§ Dataset rows

★ ★ ★ ★ ★

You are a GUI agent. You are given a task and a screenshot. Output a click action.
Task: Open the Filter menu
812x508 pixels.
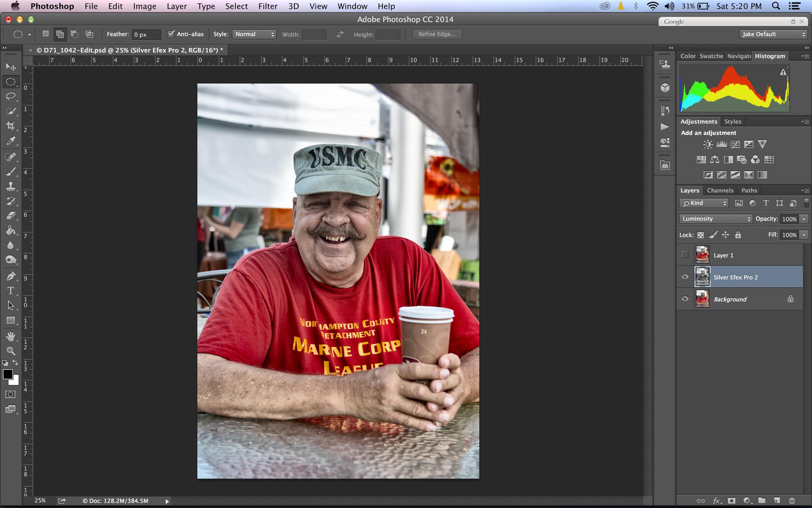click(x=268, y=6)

★ ★ ★ ★ ★

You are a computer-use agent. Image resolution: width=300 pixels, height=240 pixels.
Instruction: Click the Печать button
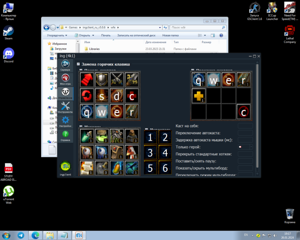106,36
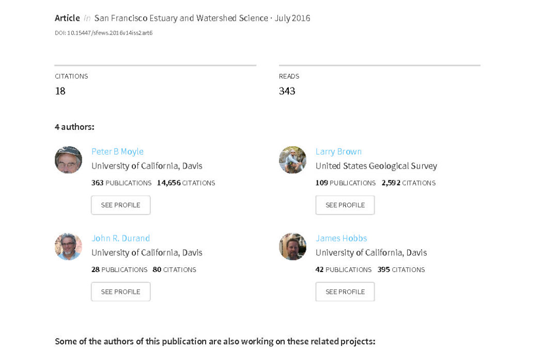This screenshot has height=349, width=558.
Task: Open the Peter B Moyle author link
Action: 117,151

★ ★ ★ ★ ★

§ Brief
Update the records between the lines holding "You are a GUI" and "click(x=268, y=6)", inclusive, so that "Filter" becomes "Format" and nothing else changes. Give back only those lines, without the pictures.

§ Full output
You are a GUI agent. You are given a task and a screenshot. Output a click action.
Task: Open the Format menu
812x508 pixels.
click(x=268, y=6)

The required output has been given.